De acordo com a lei de locação de imóveis urbanos,
- A)na ação de despejo que tenha por fundamento a falta de pagamento de aluguéis, conceder-se-á liminar para desocupação em trinta dias, independentemente de caução.
Errada, porque a liminar por falta de pagamento não é concedida automaticamente e, em regra, exige os pressupostos legais do art. 59 da Lei 8.245/1991, inclusive caução nas hipóteses cabíveis.
- B)a petição inicial da ação renovatória deve ser instruída com prova de que o locatário esteja explorando seu comércio no local pelo prazo mínimo de um ano.
Errada, porque a ação renovatória exige prova de exploração do mesmo ramo no local por prazo mínimo de 3 anos, e não de apenas 1 ano.

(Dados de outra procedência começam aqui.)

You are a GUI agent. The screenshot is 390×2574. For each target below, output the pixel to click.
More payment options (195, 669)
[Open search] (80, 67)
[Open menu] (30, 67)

- C)na ação revisional, o aluguel fixado na sentença retroage à citação, e as diferenças devidas serão exigíveis a partir do trânsito em julgado da decisão que fixar o novo aluguel.
Certa, porque na ação revisional o aluguel fixado na sentença retroage à citação, e as diferenças só são exigíveis após o trânsito em julgado, conforme a Lei do Inquilinato.

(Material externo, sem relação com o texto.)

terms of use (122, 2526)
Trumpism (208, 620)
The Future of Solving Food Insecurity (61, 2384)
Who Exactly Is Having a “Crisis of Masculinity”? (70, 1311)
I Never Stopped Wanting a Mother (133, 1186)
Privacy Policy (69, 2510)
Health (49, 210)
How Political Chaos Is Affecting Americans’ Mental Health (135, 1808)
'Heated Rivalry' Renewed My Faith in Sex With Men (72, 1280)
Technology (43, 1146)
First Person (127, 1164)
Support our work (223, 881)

- D)na ação de consignação de aluguel, é vedado ao réu propor reconvenção para pedir o despejo, a cobrança de valores ou a diferença do depósito inicial.
Errada, porque a vedação não é absoluta como a alternativa afirma; a disciplina da consignação não autoriza essa conclusão genérica, e a afirmação ficou ampla demais para a lei.
- E)via de regra, os recursos interpostos contra as sentenças proferidas nas ações previstas na lei de locação de imóveis urbanos terão efeito devolutivo e suspensivo.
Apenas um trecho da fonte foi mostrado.